▶ **Goal**: Update the entries starting at the line containing "Click the Visegrád 24 display name" and ending at the line containing "coord(436,96)", replacing "Withdraw" with "Deposit" and keeping everything else the same. Leave the pictures out of your answer.
#### Listed entries
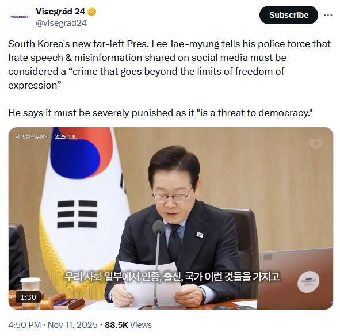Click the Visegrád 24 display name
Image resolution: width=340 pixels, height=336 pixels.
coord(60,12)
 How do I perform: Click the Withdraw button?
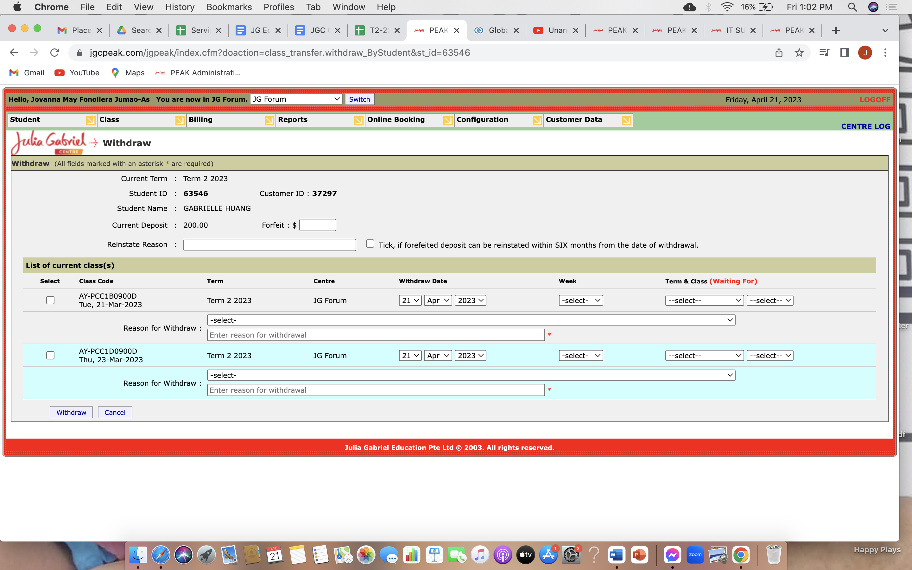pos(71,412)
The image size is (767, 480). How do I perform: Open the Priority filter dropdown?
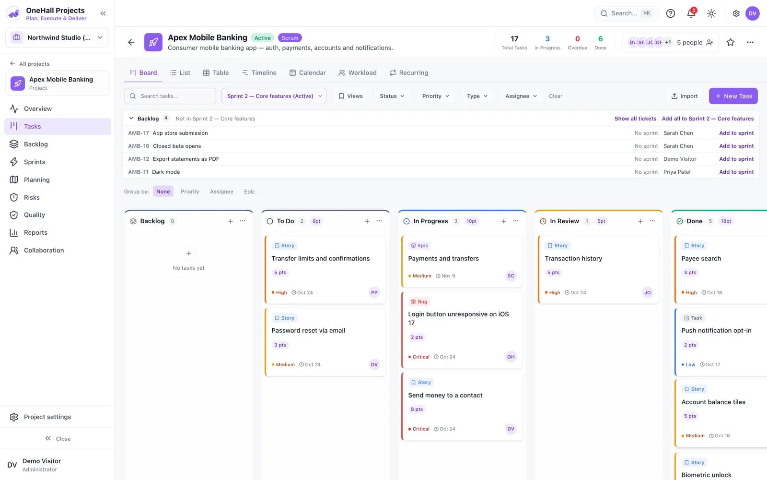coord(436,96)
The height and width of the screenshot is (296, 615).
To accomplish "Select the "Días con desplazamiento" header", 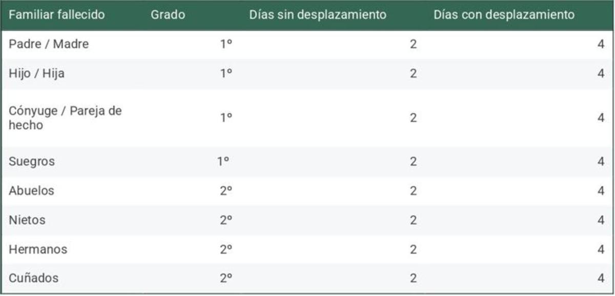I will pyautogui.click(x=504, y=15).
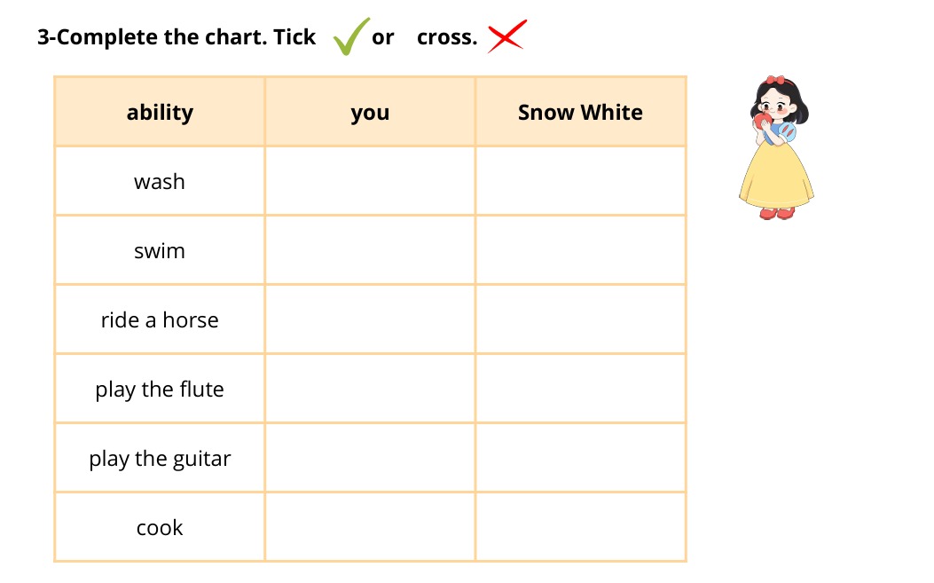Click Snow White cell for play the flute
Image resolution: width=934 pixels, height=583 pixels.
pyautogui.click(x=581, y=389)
########
#### Listed entries
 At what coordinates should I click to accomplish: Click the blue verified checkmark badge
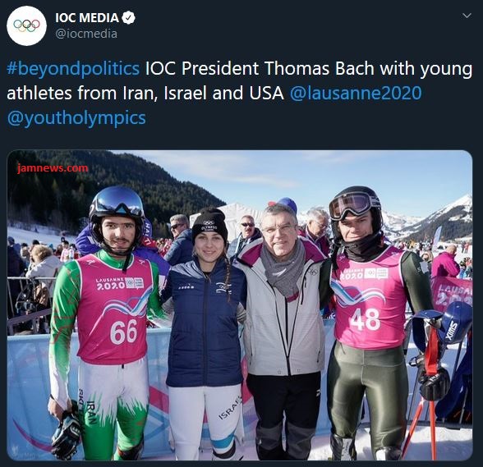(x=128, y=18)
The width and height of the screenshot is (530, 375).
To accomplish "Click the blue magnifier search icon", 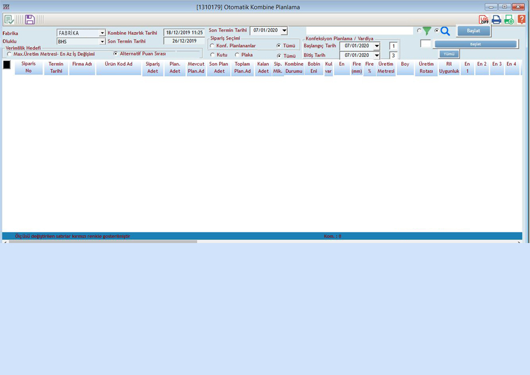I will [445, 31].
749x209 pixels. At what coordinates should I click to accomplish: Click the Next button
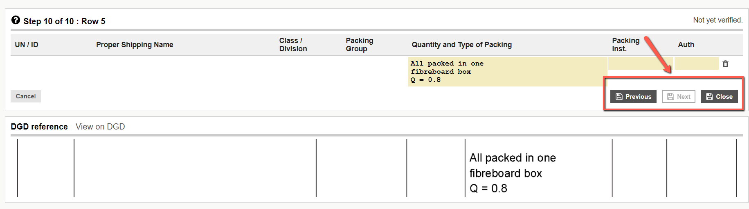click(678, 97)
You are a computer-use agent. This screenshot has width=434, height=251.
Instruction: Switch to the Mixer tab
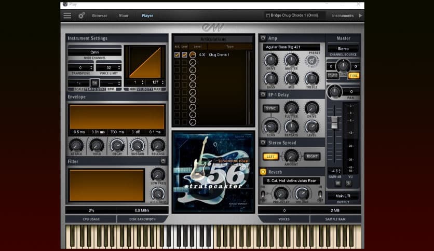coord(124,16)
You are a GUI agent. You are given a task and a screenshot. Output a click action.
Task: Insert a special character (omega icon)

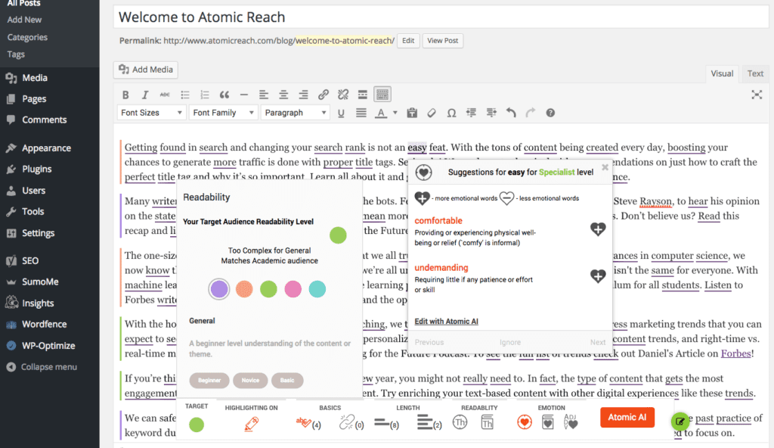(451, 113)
########
▶ **Result**:
Click the Visegrád 24 display name
Image resolution: width=340 pixels, height=336 pixels.
coord(60,12)
 How do I perform: Click the Deposit button?
pos(71,412)
The image size is (767, 480). How do I perform: Open the Priority filter dropdown?
coord(436,96)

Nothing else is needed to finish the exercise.